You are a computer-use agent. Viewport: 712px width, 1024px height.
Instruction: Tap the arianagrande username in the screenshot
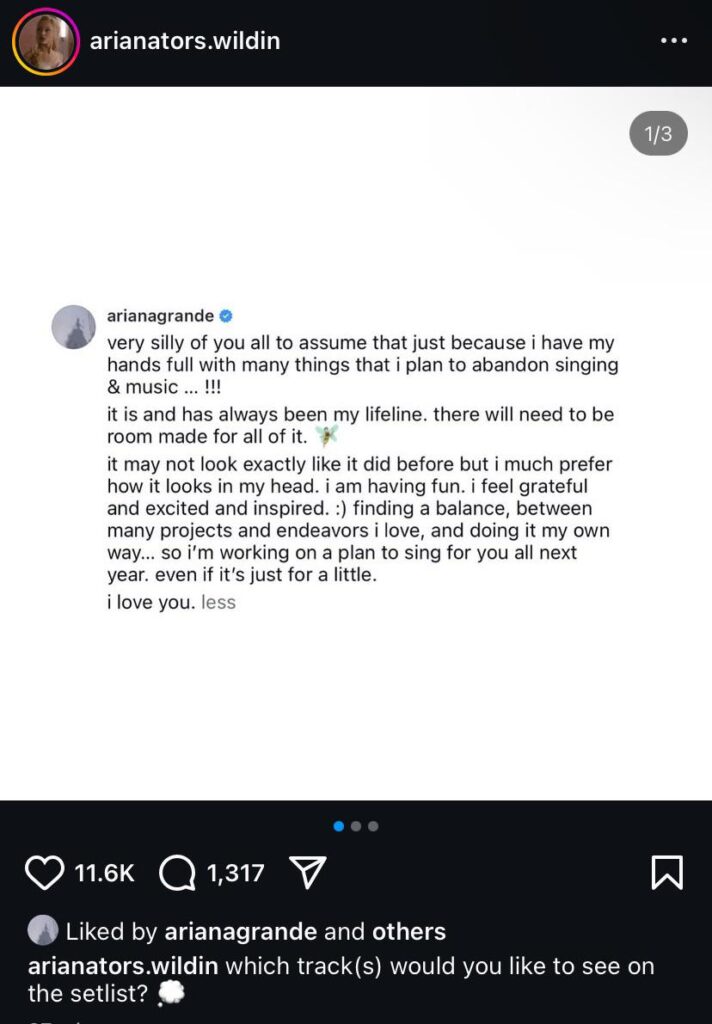[160, 316]
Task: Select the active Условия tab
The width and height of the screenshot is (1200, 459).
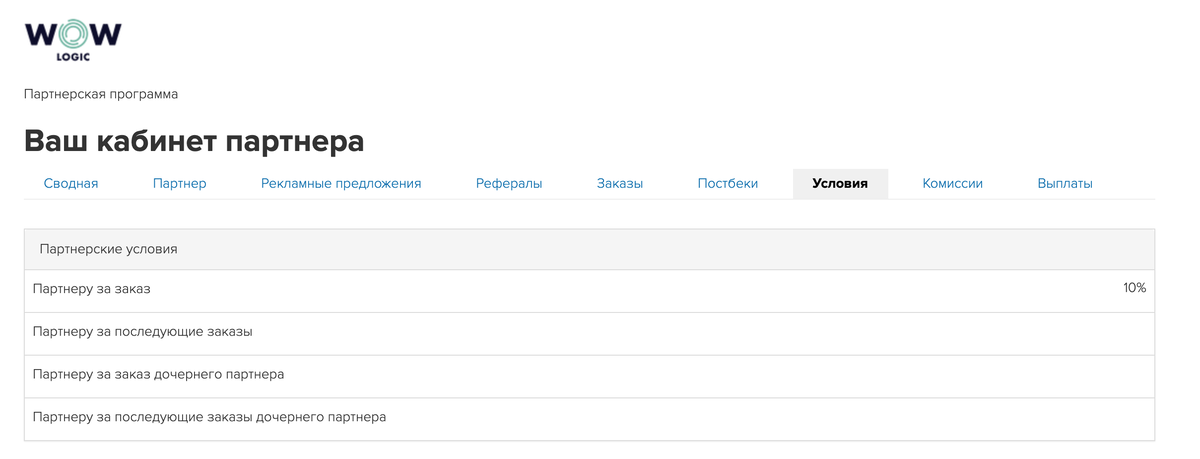Action: tap(840, 184)
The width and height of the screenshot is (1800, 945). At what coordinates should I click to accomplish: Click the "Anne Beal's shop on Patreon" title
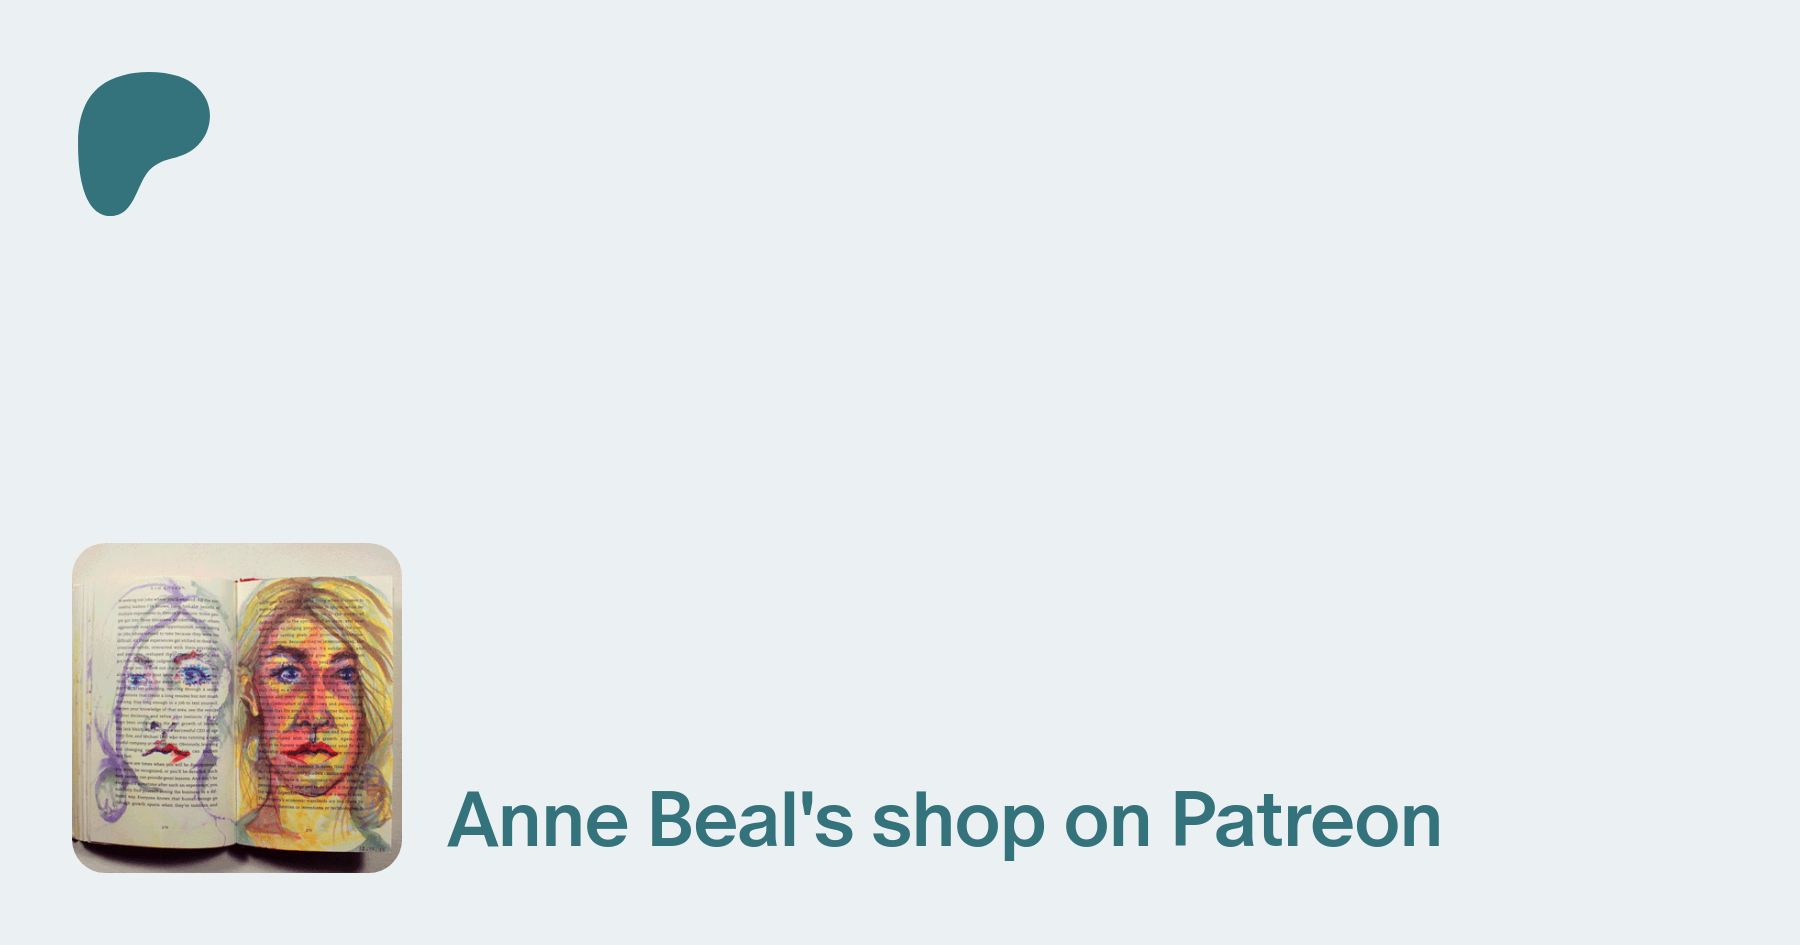click(943, 821)
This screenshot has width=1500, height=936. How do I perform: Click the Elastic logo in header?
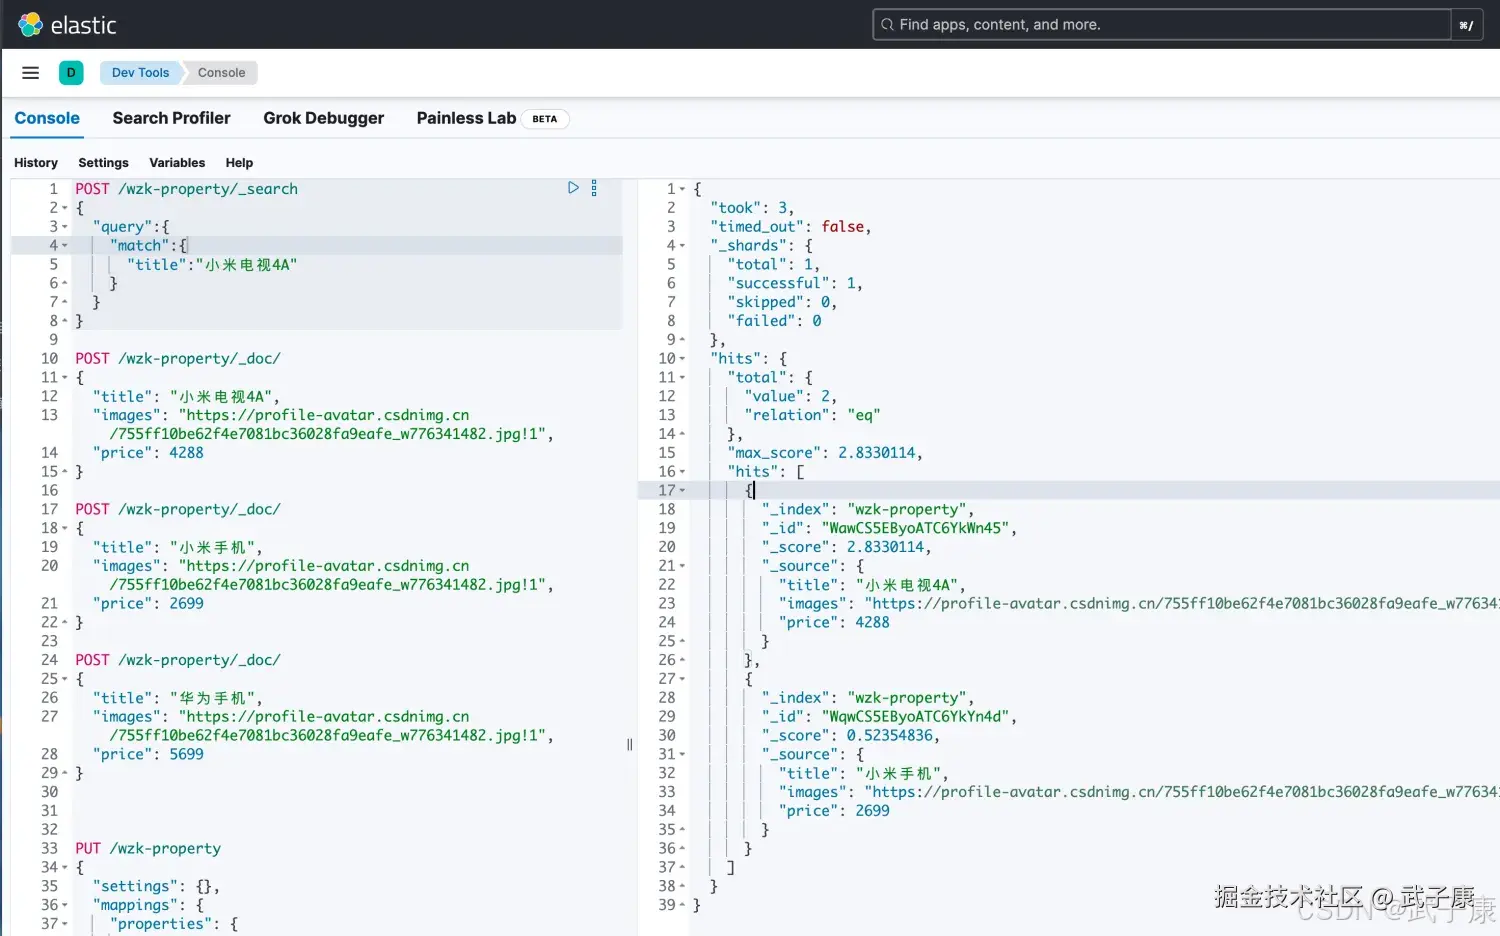(x=31, y=25)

=-=-=

*WHAT IS EXPECTED*
Leave the pictures out and retype only the lines from the line with "The width and height of the screenshot is (1200, 459)." through the final line of the material, both ends included, word for word.

*TASK RESULT*
The width and height of the screenshot is (1200, 459).
Action: tap(840, 184)
The width and height of the screenshot is (1800, 945). At what coordinates should I click to accomplish: Click the "Anne Beal's shop on Patreon" title
click(943, 821)
This screenshot has width=1500, height=936. How do I perform: Click the Elastic logo in header?
(x=31, y=25)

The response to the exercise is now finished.